■ **TASK DETAILS**
Your answer should be the line containing "Click the filled bin icon beside Bin 11" and every line after it to the end of the records below, word for word.

[Stored entries]

┄┄┄┄┄┄

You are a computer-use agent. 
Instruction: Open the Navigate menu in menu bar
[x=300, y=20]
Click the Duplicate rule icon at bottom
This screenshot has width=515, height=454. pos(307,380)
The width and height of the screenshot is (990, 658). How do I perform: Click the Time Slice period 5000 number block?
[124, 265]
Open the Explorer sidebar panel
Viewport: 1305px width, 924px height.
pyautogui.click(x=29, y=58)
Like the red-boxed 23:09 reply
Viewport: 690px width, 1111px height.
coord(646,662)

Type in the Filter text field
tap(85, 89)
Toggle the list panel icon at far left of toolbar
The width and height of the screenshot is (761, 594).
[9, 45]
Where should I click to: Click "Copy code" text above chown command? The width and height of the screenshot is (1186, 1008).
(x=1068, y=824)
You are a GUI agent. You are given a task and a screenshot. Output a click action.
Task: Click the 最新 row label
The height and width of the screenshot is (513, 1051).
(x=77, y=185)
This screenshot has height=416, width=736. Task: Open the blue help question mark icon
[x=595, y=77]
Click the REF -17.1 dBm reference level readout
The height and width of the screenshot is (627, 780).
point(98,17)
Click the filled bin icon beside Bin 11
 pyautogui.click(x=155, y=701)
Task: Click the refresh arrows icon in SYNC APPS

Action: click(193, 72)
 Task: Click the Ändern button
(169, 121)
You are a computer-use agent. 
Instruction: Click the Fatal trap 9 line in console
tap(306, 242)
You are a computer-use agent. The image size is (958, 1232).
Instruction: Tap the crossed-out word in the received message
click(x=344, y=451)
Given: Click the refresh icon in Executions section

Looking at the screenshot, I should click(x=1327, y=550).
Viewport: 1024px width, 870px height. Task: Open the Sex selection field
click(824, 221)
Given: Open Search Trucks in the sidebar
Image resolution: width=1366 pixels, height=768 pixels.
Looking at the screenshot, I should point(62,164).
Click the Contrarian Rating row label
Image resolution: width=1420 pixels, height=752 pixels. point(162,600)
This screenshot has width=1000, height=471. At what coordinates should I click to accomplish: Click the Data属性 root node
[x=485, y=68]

┄┄┄┄┄┄

■ **ANSWER**
Click the filled bin icon beside Bin 11
 pyautogui.click(x=155, y=701)
Task: Click the refresh arrows icon in SYNC APPS

Action: click(193, 72)
 Task: Click the Ändern button
(169, 121)
You are a computer-use agent. 
Instruction: Click the Fatal trap 9 line in console
tap(306, 242)
You are a computer-use agent. The image size is (958, 1232).
Instruction: Tap the crossed-out word in the received message
click(x=344, y=451)
Given: Click the refresh icon in Executions section

Looking at the screenshot, I should click(x=1327, y=550).
Viewport: 1024px width, 870px height. Task: Open the Sex selection field
click(824, 221)
Given: Open Search Trucks in the sidebar
Image resolution: width=1366 pixels, height=768 pixels.
Looking at the screenshot, I should point(62,164).
Click the Contrarian Rating row label
Image resolution: width=1420 pixels, height=752 pixels. point(162,600)
This screenshot has width=1000, height=471. At what coordinates should I click to accomplish: Click the Data属性 root node
[x=485, y=68]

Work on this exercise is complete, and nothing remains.